• Work instructions:
Copy out the following data verbatim, line for line.

• Records to process:

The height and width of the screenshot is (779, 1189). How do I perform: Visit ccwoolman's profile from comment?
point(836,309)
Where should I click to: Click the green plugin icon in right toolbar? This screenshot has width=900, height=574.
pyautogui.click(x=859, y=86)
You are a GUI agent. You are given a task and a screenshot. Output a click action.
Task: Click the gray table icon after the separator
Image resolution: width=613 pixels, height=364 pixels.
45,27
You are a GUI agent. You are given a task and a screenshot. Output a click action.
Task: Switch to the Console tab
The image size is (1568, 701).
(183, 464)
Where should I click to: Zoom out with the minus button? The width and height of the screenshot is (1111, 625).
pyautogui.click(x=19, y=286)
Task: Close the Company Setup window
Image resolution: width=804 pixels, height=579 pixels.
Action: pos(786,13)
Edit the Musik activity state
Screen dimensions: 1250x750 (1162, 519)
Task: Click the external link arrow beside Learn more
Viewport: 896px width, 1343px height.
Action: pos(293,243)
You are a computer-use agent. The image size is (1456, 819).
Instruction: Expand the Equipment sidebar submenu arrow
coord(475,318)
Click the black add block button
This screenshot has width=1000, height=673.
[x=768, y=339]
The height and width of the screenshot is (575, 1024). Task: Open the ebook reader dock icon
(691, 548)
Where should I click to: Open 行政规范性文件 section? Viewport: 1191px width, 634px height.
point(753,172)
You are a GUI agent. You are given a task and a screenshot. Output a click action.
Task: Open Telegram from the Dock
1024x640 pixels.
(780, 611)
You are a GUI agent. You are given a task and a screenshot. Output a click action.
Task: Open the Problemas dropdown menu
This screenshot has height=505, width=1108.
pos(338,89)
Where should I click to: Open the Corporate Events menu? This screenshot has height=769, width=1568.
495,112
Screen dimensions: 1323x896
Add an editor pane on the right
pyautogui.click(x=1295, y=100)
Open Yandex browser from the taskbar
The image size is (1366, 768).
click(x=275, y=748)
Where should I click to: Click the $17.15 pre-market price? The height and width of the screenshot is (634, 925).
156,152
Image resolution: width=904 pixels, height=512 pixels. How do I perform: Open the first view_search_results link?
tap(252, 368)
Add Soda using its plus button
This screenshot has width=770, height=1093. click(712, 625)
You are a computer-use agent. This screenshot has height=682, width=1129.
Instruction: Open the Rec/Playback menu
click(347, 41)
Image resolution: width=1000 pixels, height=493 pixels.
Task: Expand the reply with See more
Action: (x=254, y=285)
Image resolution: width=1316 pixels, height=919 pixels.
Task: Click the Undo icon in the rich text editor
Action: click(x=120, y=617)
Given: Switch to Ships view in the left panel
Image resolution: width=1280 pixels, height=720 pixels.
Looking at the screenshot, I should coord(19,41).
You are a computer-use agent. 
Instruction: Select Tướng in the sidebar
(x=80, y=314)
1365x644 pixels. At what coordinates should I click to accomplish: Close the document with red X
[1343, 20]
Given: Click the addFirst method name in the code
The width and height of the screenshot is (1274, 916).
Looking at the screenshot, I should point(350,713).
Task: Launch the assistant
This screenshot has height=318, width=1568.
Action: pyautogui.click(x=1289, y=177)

• Problem solution:
The height and width of the screenshot is (779, 1189). How do I perform: Visit ccwoolman's profile from comment?
point(836,309)
Where should I click to: Click the green plugin icon in right toolbar? This screenshot has width=900, height=574.
pyautogui.click(x=859, y=86)
You are a GUI agent. You are given a task and a screenshot. Output a click action.
Task: Click the gray table icon after the separator
Image resolution: width=613 pixels, height=364 pixels.
45,27
You are a GUI agent. You are given a task and a screenshot. Output a click action.
Task: Switch to the Console tab
The image size is (1568, 701).
(183, 464)
Where should I click to: Zoom out with the minus button? The width and height of the screenshot is (1111, 625).
pyautogui.click(x=19, y=286)
Task: Close the Company Setup window
Image resolution: width=804 pixels, height=579 pixels.
Action: pos(786,13)
Edit the Musik activity state
Screen dimensions: 1250x750 (1162, 519)
Task: Click the external link arrow beside Learn more
Viewport: 896px width, 1343px height.
Action: pos(293,243)
You are a computer-use agent. The image size is (1456, 819).
Instruction: Expand the Equipment sidebar submenu arrow
coord(475,318)
Click the black add block button
This screenshot has width=1000, height=673.
[x=768, y=339]
The height and width of the screenshot is (575, 1024). Task: Open the ebook reader dock icon
(691, 548)
Where should I click to: Open 行政规范性文件 section? Viewport: 1191px width, 634px height.
point(753,172)
You are a GUI agent. You are given a task and a screenshot. Output a click action.
Task: Open Telegram from the Dock
1024x640 pixels.
(780, 611)
You are a GUI agent. You are given a task and a screenshot. Output a click action.
Task: Open the Problemas dropdown menu
This screenshot has height=505, width=1108.
pos(338,89)
Where should I click to: Open the Corporate Events menu? This screenshot has height=769, width=1568.
495,112
Screen dimensions: 1323x896
Add an editor pane on the right
pyautogui.click(x=1295, y=100)
Open Yandex browser from the taskbar
The image size is (1366, 768).
click(x=275, y=748)
Where should I click to: Click the $17.15 pre-market price? The height and width of the screenshot is (634, 925).
156,152
Image resolution: width=904 pixels, height=512 pixels. How do I perform: Open the first view_search_results link?
tap(252, 368)
Add Soda using its plus button
This screenshot has width=770, height=1093. click(712, 625)
You are a computer-use agent. This screenshot has height=682, width=1129.
Instruction: Open the Rec/Playback menu
click(347, 41)
Image resolution: width=1000 pixels, height=493 pixels.
Task: Expand the reply with See more
Action: (x=254, y=285)
Image resolution: width=1316 pixels, height=919 pixels.
Task: Click the Undo icon in the rich text editor
Action: click(x=120, y=617)
Given: Switch to Ships view in the left panel
Image resolution: width=1280 pixels, height=720 pixels.
Looking at the screenshot, I should coord(19,41).
You are a computer-use agent. 
Instruction: Select Tướng in the sidebar
(x=80, y=314)
1365x644 pixels. At what coordinates should I click to accomplish: Close the document with red X
[1343, 20]
Given: Click the addFirst method name in the code
The width and height of the screenshot is (1274, 916).
Looking at the screenshot, I should point(350,713).
Task: Launch the assistant
This screenshot has height=318, width=1568.
Action: pyautogui.click(x=1289, y=177)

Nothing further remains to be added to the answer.